Une décision encourageante sur la non-délégation, bien qu'imparfaite
Dans un arrêt rendu aujourd'hui par la Cour suprême des États-Unis dans l'affaire FCC c. Consumers' Research, une majorité de 6 juges contre 3 a confirmé l'autorité de la Federal Communications Commission (FCC) pour imposer des prélèvements aux opérateurs de télécommunications afin de financer un "Fonds de service universel". Ce fonds vise à subventionner les services de télécommunications pour les consommateurs à faible revenu, les populations rurales et d'autres groupes qui pourraient autrement en être privés. La Cour a rejeté l'argument selon lequel la loi de 1996 autorisant ces prélèvements violerait le principe de non-délégation, qui limite le transfert du pouvoir législatif à l'exécutif. Cependant, l'opinion majoritaire rédigée par la juge Elena Kagan souligne également des limites constitutionnelles importantes à la délégation de pouvoirs. Elle affirme notamment qu'une délégation de "pouvoir illimité" pour imposer des frais serait inconstitutionnelle. La majorité a validé les prélèvements uniquement parce que la loi de 1996 impose des contraintes obligatoires à la discrétion de la FCC, notamment en fixant un "plancher" et un "plafond" aux montants pouvant être collectés et à leurs usages autorisés.
L'organisation Consumers' Research soutenait que le terme "suffisant" dans la loi ne constituait pas une limite adéquate, car il ne fixerait qu'un plancher sans plafond, permettant théoriquement à la FCC de lever jusqu'à 5 000 milliards de dollars. La Cour a rejeté cet argument en expliquant que "suffisant" implique à la fois un minimum nécessaire et un maximum raisonnable. Un montant devenant excessif ne serait plus "suffisant" au sens légal. Par ailleurs, la juge Kagan précise qu'un simple plafond numérique ne suffit pas à éviter les problèmes de non-délégation si l'exécutif conserve un pouvoir discrétionnaire trop large. Elle illustre ce point par un hypothétique plafond de 5 000 milliards qui, bien que chiffré, équivaudrait à une délégation excessive de pouvoir législatif.

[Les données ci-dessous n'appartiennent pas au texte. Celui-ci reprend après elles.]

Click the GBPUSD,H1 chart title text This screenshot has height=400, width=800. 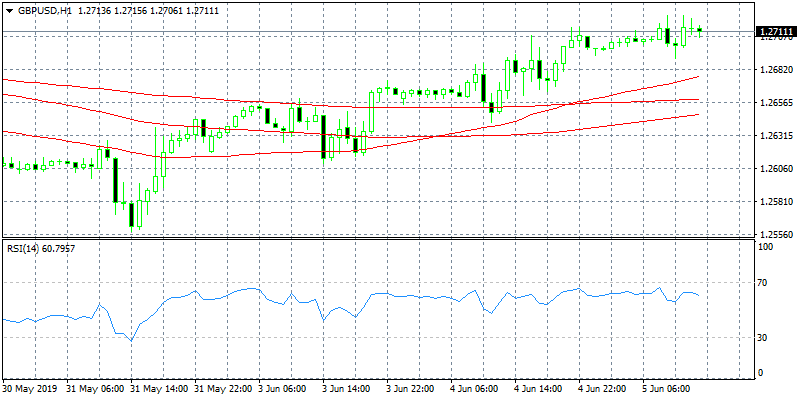pyautogui.click(x=44, y=9)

Dans une opinion concordante, le juge Brett Kavanaugh réaffirme que le critère du "principe intelligible" n'est pas dépourvu de force, tout en notant que les contraintes de non-délégation sont plus souples en matière de sécurité nationale et de politique étrangère. Ces développements pourraient influencer les contestations contre l'utilisation par l'ancien président Trump de l'International Emergency Economic Powers Act (IEEPA) pour imposer des tarifs douaniers massifs. L'administration Trump interprétait en effet l'IEEPA comme lui accordant un pouvoir discrétionnaire illimité pour déterminer les montants et les situations d'urgence justifiant des tarifs. L'arrêt actuel semble incompatible avec une telle lecture.
Dans son opinion dissidente, le juge Neil Gorsuch estime que la majorité a mal interprété la loi applicable et que les impositions fiscales devraient être soumises à des contraintes de non-délégation plus strictes. Bien que la Cour ait validé la délégation en l'espèce, Gorsuch reconnaît que la majorité a clairement indiqué qu'elle n'accepterait pas certaines abdications du pouvoir législatif. Cet arrêt, bien qu'imparfait, renforce donc significativement la doctrine de non-délégation contre les excès du pouvoir exécutif.